Items on target coordinates
▽
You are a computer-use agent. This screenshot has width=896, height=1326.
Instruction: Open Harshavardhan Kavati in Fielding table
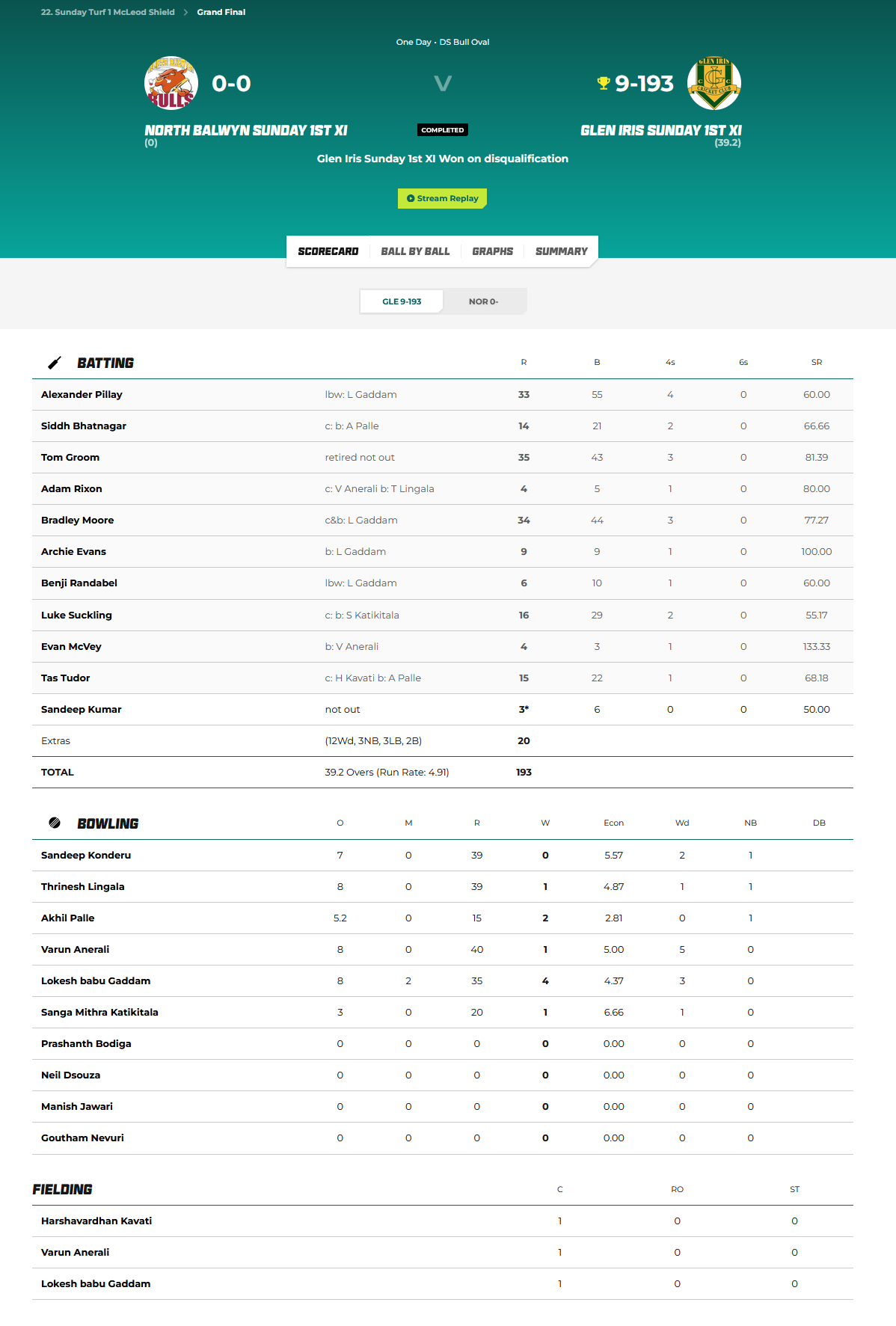pyautogui.click(x=96, y=1221)
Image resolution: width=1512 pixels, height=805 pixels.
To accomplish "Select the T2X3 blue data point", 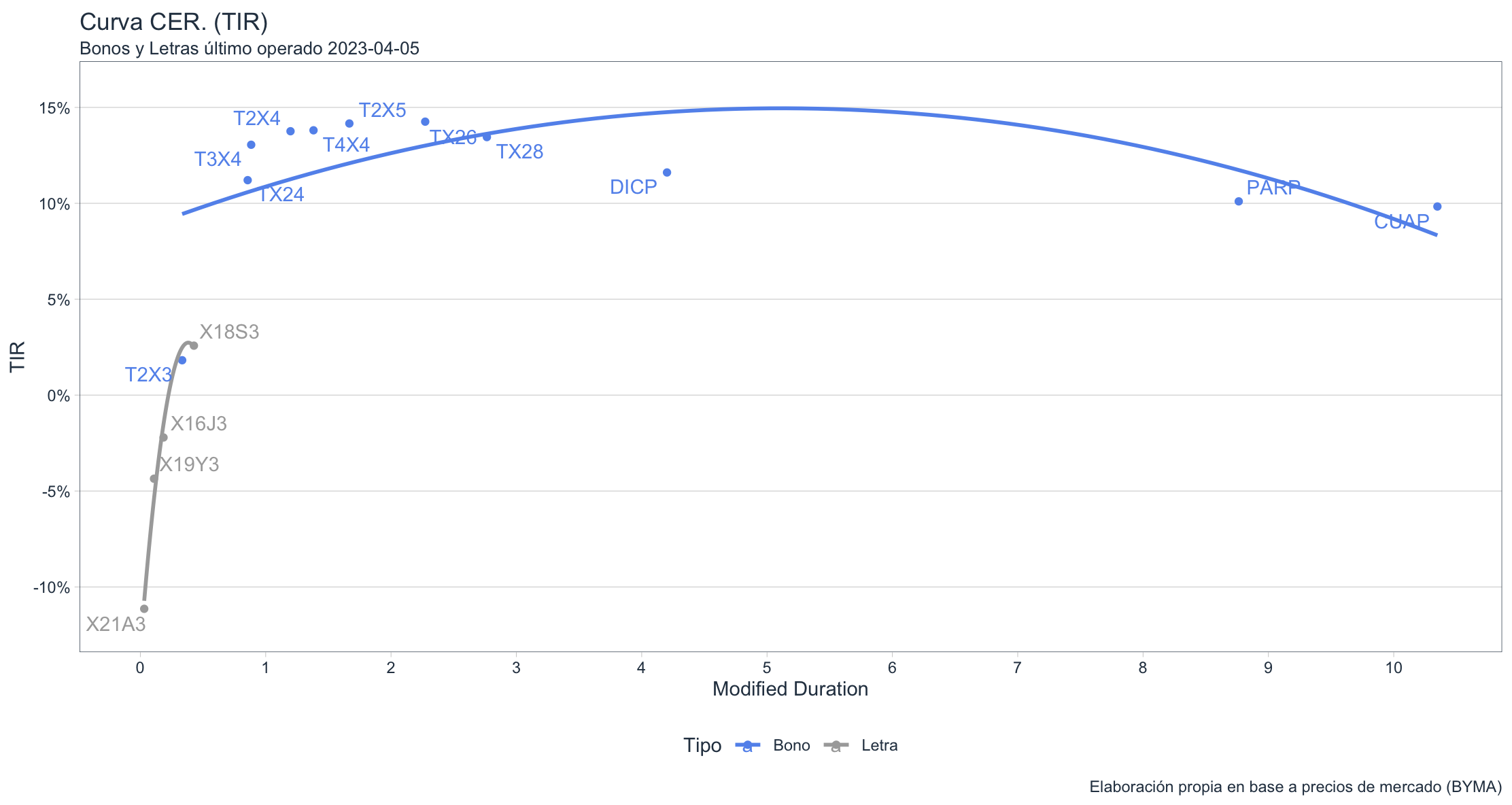I will (x=182, y=360).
△
## Exercise description
Report each line of the items above that contains the word "height", treating uppercase and lowercase as different.

## Reply
You are a computer-use agent. This screenshot has width=896, height=1326.
Image resolution: width=1512 pixels, height=805 pixels.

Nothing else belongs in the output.